You can’t wash your hands if you don’t have access to water. “Stay alert” in Rojava means “keep an eye out for drone strikes.”
What to do
Wales knows the power of water. We know how vital it is for life as well as the destruction that can be waged in its name. The people of Hasankeyf should not have been turned out of their homes, just like the people of Capel Celyn should have been able to remain and nurture their precious Welsh speaking community.
The people of Northeast Syria, who want nothing more than for Turkey to just leave their democracy in peace, deserve reliable access to clean water. Despite this dire situation, you can help.
Right now, activists from across the world are trying to raise £100,000 to help the people of Northeast Syria rebuild water infrastructure destroyed by Turkey. You can donate to that fundraiser here and I encourage you to do so.
Beyond this, the campaign calling on people to Boycott Turkey is growing. The UK provides weapons and military equipment to Turkey – some of it potentially produced in Wales. Welsh tourists cross Europe to holiday on Turkey’s beaches. This puts money straight in the pockets of the regime and is used to fund drone strikes and torture chambers used against the Kurds and their allies.
If you want to help the Kurds, don’t holiday in Turkey and don’t buy Turkish products.
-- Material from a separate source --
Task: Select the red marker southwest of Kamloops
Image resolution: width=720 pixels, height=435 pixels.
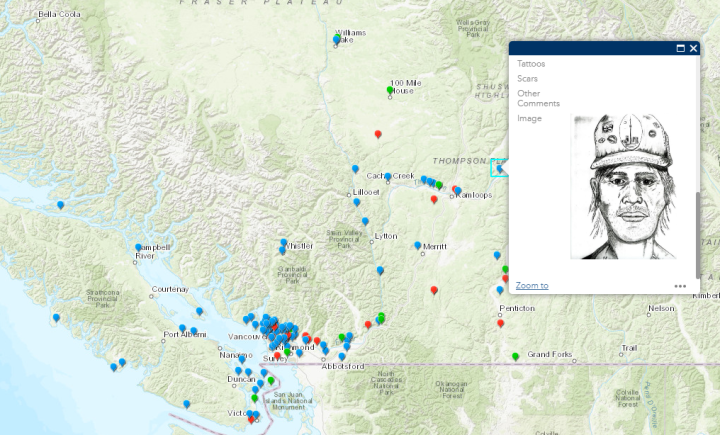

Beko, the fridge manufacturer, for example, is linked to the Turkish military. A boycott campaign helped bring down South African apartheid and it can bring an end to Turkey’s merciless persecution of ethnic minorities.
Meanwhile, the fundraiser, Water For Rojava, doesn’t have long left. Before submitting my own donation, I thought back to last year when I visited Hasankeyf and saw the rising waters, and the abysmal theatre of the Turkish armed forces who surrounded us by their hundreds with automatic weapons, at one point joking about gunning us down, all to halt our simple protest which was to be nothing more than jumping in the Tigris on a sunny day.
Our histories are very different, but Wales nonetheless has a lot in common with the Kurds and Kurdistan.
When we cofiwch Dryweryn we should also cofiwch Hasankeyf. Not to remember them as historical relics of struggles lost but as living memories which compel us to fight for a better world and make sure that tragedies like these never happen again.